-- Opening Marker --
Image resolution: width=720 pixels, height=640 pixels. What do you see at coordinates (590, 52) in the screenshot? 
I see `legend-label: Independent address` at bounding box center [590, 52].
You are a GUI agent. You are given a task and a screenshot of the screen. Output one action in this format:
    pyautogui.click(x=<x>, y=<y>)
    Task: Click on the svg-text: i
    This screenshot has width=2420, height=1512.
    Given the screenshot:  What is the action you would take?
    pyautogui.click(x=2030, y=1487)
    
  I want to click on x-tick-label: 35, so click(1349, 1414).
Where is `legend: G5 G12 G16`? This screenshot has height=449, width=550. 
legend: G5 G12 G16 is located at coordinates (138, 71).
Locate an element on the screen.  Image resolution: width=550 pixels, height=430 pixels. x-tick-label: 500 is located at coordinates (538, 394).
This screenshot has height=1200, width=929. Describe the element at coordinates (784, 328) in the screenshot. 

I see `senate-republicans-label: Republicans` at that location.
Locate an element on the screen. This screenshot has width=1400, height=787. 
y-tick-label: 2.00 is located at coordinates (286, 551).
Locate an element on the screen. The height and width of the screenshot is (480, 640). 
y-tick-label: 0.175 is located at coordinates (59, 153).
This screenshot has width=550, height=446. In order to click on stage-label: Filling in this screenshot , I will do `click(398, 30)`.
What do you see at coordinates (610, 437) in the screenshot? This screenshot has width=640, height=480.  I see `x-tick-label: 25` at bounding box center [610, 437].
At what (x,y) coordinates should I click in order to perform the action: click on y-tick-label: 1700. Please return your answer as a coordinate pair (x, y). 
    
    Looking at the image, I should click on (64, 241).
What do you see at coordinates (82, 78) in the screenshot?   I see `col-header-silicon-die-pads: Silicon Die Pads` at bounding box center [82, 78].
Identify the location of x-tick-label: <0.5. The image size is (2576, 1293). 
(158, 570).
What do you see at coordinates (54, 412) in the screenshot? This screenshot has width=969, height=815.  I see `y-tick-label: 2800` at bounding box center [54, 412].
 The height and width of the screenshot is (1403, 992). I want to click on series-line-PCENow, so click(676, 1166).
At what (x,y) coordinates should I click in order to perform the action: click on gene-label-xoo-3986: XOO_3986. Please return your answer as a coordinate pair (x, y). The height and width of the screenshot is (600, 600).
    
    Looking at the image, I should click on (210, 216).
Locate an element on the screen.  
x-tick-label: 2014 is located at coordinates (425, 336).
-- Closing Marker --
§ **EXERCISE INSTRUCTIONS**
Recast these lines as a Markdown table with the columns "Row" and "Line", numbering each row and leaving out any blank lines.

§ **RESPONSE**
| Row | Line |
|---|---|
| 1 | Image resolution: width=720 pixels, height=640 pixels. What do you see at coordinates (590, 52) in the screenshot?  |
| 2 | I see `legend-label: Independent address` at bounding box center [590, 52]. |
| 3 | You are a GUI agent. You are given a task and a screenshot of the screen. Output one action in this format: |
| 4 |     pyautogui.click(x=<x>, y=<y>) |
| 5 |     Task: Click on the svg-text: i |
| 6 |     This screenshot has width=2420, height=1512. |
| 7 |     Given the screenshot:  What is the action you would take? |
| 8 |     pyautogui.click(x=2030, y=1487) |
| 9 |   I want to click on x-tick-label: 35, so click(1349, 1414). |
| 10 | Where is `legend: G5 G12 G16`? This screenshot has height=449, width=550.  |
| 11 | legend: G5 G12 G16 is located at coordinates (138, 71). |
| 12 | Locate an element on the screen.  Image resolution: width=550 pixels, height=430 pixels. x-tick-label: 500 is located at coordinates (538, 394). |
| 13 | This screenshot has height=1200, width=929. Describe the element at coordinates (784, 328) in the screenshot.  |
| 14 | I see `senate-republicans-label: Republicans` at that location. |
| 15 | Locate an element on the screen. This screenshot has width=1400, height=787.  |
| 16 | y-tick-label: 2.00 is located at coordinates (286, 551). |
| 17 | Locate an element on the screen. The height and width of the screenshot is (480, 640).  |
| 18 | y-tick-label: 0.175 is located at coordinates (59, 153). |
| 19 | This screenshot has width=550, height=446. In order to click on stage-label: Filling in this screenshot , I will do `click(398, 30)`. |
| 20 | What do you see at coordinates (610, 437) in the screenshot? This screenshot has width=640, height=480.  I see `x-tick-label: 25` at bounding box center [610, 437]. |
| 21 | At what (x,y) coordinates should I click in order to perform the action: click on y-tick-label: 1700. Please return your answer as a coordinate pair (x, y).  |
| 22 |     Looking at the image, I should click on (64, 241). |
| 23 | What do you see at coordinates (82, 78) in the screenshot?   I see `col-header-silicon-die-pads: Silicon Die Pads` at bounding box center [82, 78]. |
| 24 | Identify the location of x-tick-label: <0.5. The image size is (2576, 1293).  |
| 25 | (158, 570). |
| 26 | What do you see at coordinates (54, 412) in the screenshot? This screenshot has width=969, height=815.  I see `y-tick-label: 2800` at bounding box center [54, 412]. |
| 27 |  The height and width of the screenshot is (1403, 992). I want to click on series-line-PCENow, so click(676, 1166). |
| 28 | At what (x,y) coordinates should I click in order to perform the action: click on gene-label-xoo-3986: XOO_3986. Please return your answer as a coordinate pair (x, y). The height and width of the screenshot is (600, 600). |
| 29 |     Looking at the image, I should click on (210, 216). |
| 30 | Locate an element on the screen.   |
| 31 | x-tick-label: 2014 is located at coordinates (425, 336). |